Required work:
Tally how many lines of these entries hold the string "computer". Return the number alone.

Task input:
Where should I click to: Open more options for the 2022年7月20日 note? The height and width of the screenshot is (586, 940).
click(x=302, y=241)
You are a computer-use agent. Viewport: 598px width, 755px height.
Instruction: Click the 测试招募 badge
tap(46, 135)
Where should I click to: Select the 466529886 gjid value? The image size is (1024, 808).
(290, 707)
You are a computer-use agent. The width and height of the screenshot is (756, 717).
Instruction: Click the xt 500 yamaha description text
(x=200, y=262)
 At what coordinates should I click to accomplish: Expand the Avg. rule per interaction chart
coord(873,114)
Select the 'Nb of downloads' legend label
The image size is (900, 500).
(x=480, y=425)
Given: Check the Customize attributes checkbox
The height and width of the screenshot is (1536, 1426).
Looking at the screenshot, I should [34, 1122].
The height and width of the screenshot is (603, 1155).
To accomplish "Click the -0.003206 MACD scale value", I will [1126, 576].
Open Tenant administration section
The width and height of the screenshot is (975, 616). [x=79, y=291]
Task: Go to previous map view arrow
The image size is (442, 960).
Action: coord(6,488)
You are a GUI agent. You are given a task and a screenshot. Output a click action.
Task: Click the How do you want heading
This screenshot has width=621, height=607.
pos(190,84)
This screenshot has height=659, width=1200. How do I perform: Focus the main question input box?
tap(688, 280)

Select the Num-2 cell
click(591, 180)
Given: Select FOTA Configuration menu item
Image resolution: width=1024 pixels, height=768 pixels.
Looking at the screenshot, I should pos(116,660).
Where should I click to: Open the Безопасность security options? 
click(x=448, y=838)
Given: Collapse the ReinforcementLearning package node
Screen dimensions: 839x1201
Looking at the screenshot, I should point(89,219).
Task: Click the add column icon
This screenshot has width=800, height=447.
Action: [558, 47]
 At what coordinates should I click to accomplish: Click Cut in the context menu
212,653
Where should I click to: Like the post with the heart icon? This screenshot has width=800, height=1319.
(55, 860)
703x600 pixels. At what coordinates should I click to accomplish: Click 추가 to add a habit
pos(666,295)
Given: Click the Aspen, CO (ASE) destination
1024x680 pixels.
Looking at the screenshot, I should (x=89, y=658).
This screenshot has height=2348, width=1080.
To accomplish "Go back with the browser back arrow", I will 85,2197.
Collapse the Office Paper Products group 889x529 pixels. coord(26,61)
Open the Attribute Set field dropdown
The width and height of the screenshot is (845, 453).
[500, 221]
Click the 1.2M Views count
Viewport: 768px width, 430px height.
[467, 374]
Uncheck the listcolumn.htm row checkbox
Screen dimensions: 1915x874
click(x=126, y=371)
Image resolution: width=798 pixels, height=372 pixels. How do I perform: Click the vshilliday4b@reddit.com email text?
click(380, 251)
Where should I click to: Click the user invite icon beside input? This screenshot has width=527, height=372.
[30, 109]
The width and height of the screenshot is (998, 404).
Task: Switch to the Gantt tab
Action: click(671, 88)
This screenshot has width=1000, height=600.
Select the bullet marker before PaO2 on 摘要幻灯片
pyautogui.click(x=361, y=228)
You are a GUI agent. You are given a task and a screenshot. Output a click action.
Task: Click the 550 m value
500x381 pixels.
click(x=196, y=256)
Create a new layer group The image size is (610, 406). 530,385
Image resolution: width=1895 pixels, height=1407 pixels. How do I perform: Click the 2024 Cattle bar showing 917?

Output for this task:
2